Claro que esto no significa autosuficiencia
de creernos que solo en nosotros tenemos la fuerza y no ser capaces de pedir la
ayuda que necesitamos en un momento determinado. El autosuficiente se siente engreído
en si mismo y termina en su orgullo de querer ponerse en estadios que no le
corresponden o de subirse a pedestales colgándose a si mismos muchas medallas.
Esa fe en nosotros mismos nos hace ver también la realidad de lo que es nuestra
debilidad, de aquello que por nosotros no podemos alcanzar pero porque tenemos
esa fe en un día poder alcanzarlo también con la humildad suficiente pedir
ayuda a quien nos pueda tender una mano o darnos una salida o solución.
Cuando nos sentimos desesperados y
agobiados en nuestros problemas, en aquello que nos sucede pero de lo que
queremos salir podemos perder la confianza y tener la tentación de tirarlo todo
por la borda.
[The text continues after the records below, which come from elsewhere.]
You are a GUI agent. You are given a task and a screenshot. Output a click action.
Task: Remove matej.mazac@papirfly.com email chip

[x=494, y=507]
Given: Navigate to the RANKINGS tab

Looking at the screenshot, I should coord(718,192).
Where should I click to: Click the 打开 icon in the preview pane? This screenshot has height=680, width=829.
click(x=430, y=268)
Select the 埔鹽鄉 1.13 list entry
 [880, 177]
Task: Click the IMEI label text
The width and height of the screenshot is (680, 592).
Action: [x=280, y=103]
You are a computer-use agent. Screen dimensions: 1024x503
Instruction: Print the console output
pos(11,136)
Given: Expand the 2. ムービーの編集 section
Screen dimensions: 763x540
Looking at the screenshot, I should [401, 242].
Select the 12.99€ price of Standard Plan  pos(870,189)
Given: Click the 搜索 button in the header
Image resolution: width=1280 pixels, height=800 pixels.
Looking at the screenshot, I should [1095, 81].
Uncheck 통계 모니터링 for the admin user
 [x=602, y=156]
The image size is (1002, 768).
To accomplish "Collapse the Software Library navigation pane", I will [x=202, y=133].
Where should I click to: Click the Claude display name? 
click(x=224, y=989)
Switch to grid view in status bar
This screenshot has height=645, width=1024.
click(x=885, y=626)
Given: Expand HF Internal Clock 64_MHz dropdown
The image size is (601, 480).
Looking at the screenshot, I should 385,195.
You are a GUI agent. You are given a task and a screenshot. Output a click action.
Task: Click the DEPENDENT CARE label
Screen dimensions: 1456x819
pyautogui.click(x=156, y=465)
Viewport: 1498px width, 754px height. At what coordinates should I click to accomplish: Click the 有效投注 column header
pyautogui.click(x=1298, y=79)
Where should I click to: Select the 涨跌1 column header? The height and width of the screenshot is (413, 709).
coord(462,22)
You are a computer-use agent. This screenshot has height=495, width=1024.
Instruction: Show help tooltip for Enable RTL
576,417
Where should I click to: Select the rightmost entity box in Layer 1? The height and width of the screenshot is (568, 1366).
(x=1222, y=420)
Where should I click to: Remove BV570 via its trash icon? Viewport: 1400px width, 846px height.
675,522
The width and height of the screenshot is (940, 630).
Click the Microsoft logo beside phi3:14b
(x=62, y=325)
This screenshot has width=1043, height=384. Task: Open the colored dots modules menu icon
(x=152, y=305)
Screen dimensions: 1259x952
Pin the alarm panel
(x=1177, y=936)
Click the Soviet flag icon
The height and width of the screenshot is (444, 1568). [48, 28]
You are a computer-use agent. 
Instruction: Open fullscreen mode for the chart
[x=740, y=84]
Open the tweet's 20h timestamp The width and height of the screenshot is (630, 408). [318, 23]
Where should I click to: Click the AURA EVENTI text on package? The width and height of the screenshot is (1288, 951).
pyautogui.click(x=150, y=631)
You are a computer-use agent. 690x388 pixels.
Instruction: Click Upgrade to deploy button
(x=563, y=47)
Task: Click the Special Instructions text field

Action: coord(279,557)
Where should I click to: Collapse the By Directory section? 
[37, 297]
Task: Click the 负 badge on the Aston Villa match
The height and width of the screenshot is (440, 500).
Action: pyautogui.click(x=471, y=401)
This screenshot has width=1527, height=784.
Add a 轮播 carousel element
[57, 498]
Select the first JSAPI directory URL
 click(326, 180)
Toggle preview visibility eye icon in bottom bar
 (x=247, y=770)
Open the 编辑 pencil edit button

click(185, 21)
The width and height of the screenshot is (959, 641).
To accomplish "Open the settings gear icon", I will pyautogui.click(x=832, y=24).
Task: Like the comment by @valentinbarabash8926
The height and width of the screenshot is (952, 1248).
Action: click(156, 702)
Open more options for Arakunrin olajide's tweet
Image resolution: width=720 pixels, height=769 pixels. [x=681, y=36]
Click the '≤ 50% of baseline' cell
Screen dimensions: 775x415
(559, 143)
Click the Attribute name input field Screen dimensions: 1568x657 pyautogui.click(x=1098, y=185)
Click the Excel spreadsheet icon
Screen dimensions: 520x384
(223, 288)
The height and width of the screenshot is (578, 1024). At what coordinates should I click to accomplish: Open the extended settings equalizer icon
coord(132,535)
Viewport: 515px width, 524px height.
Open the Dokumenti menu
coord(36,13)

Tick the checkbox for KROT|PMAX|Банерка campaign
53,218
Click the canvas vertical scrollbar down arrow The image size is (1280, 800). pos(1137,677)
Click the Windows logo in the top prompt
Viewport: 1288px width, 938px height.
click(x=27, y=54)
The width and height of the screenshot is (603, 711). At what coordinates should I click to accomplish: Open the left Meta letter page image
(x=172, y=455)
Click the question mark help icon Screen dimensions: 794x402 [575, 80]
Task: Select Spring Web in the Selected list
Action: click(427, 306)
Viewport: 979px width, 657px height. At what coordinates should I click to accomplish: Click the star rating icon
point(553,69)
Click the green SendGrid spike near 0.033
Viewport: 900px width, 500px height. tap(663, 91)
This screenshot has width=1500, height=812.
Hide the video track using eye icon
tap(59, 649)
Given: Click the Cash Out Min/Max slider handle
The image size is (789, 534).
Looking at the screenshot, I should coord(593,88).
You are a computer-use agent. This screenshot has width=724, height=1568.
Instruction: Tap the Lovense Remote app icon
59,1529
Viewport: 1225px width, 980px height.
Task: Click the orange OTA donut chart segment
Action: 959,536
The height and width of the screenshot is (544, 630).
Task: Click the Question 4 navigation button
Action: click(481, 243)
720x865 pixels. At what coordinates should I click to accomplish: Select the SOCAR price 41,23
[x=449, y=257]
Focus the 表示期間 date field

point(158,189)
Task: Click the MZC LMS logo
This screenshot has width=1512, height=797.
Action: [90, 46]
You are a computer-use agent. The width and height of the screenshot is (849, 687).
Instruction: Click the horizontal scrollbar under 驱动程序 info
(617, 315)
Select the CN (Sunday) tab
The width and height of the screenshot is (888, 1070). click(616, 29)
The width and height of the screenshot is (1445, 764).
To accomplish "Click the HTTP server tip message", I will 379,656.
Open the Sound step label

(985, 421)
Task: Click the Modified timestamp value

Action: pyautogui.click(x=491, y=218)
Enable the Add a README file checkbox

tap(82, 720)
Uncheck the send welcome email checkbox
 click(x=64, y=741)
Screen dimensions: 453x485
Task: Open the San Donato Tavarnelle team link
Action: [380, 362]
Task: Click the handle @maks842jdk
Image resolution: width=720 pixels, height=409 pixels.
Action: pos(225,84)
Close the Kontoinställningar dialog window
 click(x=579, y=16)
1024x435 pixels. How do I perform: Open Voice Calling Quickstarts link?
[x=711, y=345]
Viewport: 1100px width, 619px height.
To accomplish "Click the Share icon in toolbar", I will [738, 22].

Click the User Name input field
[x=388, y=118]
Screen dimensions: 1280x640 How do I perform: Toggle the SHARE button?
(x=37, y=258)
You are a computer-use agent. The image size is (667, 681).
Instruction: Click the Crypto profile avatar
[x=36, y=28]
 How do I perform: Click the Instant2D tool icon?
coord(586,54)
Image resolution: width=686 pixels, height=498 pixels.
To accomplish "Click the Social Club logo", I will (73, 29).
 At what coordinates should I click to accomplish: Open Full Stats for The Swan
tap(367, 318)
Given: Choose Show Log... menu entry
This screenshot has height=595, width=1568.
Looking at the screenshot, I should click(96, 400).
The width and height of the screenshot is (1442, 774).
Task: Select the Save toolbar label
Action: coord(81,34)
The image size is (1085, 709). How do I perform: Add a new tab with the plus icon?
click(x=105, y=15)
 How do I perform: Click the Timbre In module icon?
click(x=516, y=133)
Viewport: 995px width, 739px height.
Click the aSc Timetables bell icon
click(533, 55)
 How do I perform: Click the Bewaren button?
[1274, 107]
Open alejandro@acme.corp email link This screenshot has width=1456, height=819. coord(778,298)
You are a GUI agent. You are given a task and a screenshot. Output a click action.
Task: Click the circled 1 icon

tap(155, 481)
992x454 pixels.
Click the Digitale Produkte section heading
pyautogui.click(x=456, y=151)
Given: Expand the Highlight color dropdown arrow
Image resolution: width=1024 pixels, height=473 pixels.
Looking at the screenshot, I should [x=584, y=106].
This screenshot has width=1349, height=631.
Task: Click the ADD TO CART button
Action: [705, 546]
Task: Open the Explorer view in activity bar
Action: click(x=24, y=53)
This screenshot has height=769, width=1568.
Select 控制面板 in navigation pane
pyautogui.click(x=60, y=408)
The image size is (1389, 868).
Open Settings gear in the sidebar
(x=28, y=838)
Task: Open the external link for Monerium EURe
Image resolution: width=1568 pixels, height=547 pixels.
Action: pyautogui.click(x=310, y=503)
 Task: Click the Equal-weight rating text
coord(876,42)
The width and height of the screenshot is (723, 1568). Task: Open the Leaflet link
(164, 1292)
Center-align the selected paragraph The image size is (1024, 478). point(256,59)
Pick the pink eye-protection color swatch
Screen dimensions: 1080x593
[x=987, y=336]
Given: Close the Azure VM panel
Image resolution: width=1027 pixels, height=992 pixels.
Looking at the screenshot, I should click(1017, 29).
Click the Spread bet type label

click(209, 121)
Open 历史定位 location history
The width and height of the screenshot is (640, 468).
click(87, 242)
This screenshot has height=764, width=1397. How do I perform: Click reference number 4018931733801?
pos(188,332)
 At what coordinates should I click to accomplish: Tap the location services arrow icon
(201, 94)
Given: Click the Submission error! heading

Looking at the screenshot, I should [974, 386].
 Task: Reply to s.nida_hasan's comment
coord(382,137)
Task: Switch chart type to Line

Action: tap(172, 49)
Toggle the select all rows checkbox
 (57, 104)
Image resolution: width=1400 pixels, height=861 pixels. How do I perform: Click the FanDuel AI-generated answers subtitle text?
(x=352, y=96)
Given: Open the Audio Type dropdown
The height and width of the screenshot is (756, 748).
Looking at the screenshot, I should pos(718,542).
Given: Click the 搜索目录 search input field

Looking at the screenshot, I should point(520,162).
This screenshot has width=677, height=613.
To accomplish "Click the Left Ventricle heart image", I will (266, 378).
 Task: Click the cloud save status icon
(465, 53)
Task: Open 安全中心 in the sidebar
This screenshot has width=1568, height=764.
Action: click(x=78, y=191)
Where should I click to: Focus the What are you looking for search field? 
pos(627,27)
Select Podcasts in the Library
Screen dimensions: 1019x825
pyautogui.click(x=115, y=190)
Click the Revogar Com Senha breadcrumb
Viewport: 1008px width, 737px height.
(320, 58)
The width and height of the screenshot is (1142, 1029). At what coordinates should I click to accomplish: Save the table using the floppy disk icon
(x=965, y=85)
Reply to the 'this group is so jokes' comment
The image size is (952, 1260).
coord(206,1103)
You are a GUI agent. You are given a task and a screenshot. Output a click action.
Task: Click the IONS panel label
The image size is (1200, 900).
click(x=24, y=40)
Es un peligro que tenemos que evitar por eso tenemos que creer en
nosotros mismos y con esa humildad también de saber pedir ayuda a quien puede ofrecérnosla.
Cuando Jesús baja del monte con los
tres discípulos que habían sido testigos de hechos maravillosos allá en la
altura, se encuentran un gran revuelo y a un padre desesperado. Tenía fe en Jesús
pero no lo encontró cuando le traía a aquel hijo aquejado de tantos males,
endemoniado como se solía considerar en aquella época, y al no estar Jesús sus
discípulos no habían podido hacer nada. A la llegada de Jesús se postra ante El
para pedir su ayuda con la queja de que los discípulos nada habían hecho. Jesús
se queja de la falta de fe, porque incluso lo ve en los apóstoles que allí habían
quedado; el hombre insiste en su
petición pero ahora con cierta duda y por eso le dice ‘si algo puedes, ten compasión de nosotros y
ayúdanos’.
‘¿Si
puedo? Todo es posible para el que tiene fe’, es la respuesta de Jesús. Y ahí se agarra
aquel hombre; él quiere creer pero sabe que su fe es pobre, que se llena de
dudas, que tiene miedo, pero grande es la angustia por la que está pasando por
la situación de su hijo. Y entonces surge esa hermosa oracion que tanto tendría
que valernos también para nosotros. ‘Entonces el padre del muchacho se puso
a gritar: Creo, pero ayuda mi falta de fe’.
Creía,
necesitaba creer, pero necesitaba que su fe creciera, que se acabaran sus
dudas, que tuviera la certeza de que Jesús en verdad podía curar a su hijo, como en realidad sucedió. Por eso
suplica que le ayude a aumentar su fe. ‘Ayuda mi falta de fe’.
Comenzamos
hablando de la fe solamente en un sentido humano como una aptitud que hemos de
tener para nosotros mismos, creer en nosotros mismos. Pero ya decíamos que esa
fe nos hace reconocer nuestra debilidad y nos hace pedir ayuda. Humanamente
tenemos que hacerlo en esas buenas aptitudes que hemos de tener en la vida,
pero también en el ámbito de la fe como un don espiritual, sobrenatural.
Reconocemos
que es un don de Dios, que Dios nos regala. Pero no podemos se autosuficientes
y que ya creemos solo por nosotros mismos. Hemos de tener la humildad de pedir
la fe, de pedir que se nos ayude, que Dios nos ayude a que crezca nuestra fe.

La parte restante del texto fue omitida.